Mark this document to be encrypted with PDF 2.0 public key encryption. The certificates passed in should be RSA certificates.

PyHanko defaults to AES-256 to encrypt the actual file contents. The seed used to derive the file encryption key is also encrypted using AES-256 and bundled in a CMS EnvelopedData object. The envelope key is then encrypted separately for each recipient, using their respective public keys.

Caution

The caveats for encrypt() also apply here.

Parameters
stream_xrefs: bool

Boolean controlling whether or not the output file will contain its cross-references in stream format, or as a classical XRef table.

The default for new files is True. For incremental updates, the writer adapts to the system used in the previous iteration of the document (as mandated by the standard).

object_streams: List[ObjectStream]
security_handler: Optional[SecurityHandler]
set_custom_trailer_entry(key: NameObject, value: PdfObject)

Set a custom, unmanaged entry in the document trailer or cross-reference stream dictionary.

Warning

Calling this method to set an entry that is managed by pyHanko internally (info dictionary, document catalog, etc.) has undefined results.

Parameters
  • key – Dictionary key to use in the trailer.

  • value – Value to set

pyhanko.pdf_utils.writer.init_xobject_dictionary(command_stream: bytes, box_width, box_height, resources: Optional[DictionaryObject] = None) StreamObject

Helper function to initialise form XObject dictionaries.

Note

For utilities to handle image XObjects, see images.

Parameters
  • command_stream – The XObject’s raw appearance stream.

  • box_width – The width of the XObject’s bounding box.

  • box_height – The height of the XObject’s bounding box.

  • resources – A resource dictionary to include with the form object.

Returns

A StreamObject representation of the form XObject.

pyhanko.pdf_utils.writer.copy_into_new_writer(input_handler: PdfHandler, writer_kwargs: Optional[dict] = None) PdfFileWriter

Copy all objects in a given PDF handler into a new PdfFileWriter. This operation will attempt to preserve the document catalog of the original input_handler.

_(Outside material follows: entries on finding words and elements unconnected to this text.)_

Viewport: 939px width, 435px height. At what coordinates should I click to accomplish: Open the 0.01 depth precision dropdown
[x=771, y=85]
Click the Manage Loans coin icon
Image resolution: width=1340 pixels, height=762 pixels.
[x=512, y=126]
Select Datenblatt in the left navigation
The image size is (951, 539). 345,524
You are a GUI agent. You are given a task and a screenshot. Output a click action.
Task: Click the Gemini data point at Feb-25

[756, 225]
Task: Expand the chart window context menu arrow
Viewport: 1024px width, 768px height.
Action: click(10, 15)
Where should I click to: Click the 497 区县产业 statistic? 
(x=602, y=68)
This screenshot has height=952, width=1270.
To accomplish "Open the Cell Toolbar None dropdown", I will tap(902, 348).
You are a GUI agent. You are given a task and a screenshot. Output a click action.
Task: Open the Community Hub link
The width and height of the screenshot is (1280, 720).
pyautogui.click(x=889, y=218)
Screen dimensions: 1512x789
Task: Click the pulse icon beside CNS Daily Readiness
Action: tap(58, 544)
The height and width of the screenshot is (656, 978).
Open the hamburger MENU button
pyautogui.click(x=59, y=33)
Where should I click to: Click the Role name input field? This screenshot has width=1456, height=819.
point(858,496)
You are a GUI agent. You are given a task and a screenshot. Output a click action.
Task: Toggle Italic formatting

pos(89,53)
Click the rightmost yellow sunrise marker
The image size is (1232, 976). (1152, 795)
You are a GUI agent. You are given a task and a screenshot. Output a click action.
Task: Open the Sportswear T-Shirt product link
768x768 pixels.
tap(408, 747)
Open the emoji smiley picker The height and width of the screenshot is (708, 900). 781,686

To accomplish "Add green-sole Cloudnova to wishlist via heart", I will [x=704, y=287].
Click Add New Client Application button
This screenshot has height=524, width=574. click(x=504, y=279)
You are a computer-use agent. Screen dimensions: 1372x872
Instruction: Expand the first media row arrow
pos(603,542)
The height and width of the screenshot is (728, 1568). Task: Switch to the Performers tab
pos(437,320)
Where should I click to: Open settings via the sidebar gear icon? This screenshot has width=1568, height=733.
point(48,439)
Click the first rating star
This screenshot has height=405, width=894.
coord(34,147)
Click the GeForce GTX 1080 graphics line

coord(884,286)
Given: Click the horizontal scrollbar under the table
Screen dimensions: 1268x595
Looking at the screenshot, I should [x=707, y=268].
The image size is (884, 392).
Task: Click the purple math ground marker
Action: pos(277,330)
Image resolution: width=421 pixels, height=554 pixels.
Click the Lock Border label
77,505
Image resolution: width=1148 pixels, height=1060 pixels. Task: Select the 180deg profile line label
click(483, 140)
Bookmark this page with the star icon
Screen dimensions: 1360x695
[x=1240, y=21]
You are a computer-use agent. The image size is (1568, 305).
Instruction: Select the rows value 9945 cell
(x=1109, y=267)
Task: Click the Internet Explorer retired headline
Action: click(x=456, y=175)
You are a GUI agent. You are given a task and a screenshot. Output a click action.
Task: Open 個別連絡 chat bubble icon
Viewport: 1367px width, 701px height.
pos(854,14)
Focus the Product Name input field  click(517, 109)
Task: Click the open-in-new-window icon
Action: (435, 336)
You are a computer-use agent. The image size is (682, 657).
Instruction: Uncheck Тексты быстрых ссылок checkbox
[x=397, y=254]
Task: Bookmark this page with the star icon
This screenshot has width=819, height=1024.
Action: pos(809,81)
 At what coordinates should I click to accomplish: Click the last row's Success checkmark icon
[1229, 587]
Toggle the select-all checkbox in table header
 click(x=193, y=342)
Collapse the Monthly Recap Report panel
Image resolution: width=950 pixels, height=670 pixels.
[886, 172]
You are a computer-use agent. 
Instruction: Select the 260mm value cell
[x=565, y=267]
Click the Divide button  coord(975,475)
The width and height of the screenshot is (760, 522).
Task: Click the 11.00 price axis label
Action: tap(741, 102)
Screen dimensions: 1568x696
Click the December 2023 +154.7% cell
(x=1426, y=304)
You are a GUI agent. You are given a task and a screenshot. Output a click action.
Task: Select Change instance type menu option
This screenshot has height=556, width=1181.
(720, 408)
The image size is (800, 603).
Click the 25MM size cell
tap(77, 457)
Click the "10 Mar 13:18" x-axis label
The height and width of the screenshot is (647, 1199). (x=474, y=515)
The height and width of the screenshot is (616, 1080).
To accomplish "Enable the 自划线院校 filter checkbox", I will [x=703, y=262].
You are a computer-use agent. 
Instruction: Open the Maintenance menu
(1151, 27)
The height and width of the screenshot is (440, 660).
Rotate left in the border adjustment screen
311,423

Very roughly, calling this function and then immediately invoking write() on the resulting writer should result in an equivalent document as far as presentation is concerned. As a general rule, behaviour that is controlled from outside the document catalog (e.g. encryption) or that requires byte-for-byte equivalence with the original (e.g. digital signatures) will not survive this translation.

Parameters
  • input_handlerPdfHandler to source objects from.

  • writer_kwargs – Keyword arguments to pass to the writer.

Returns

New PdfFileWriter containing all objects from the input handler.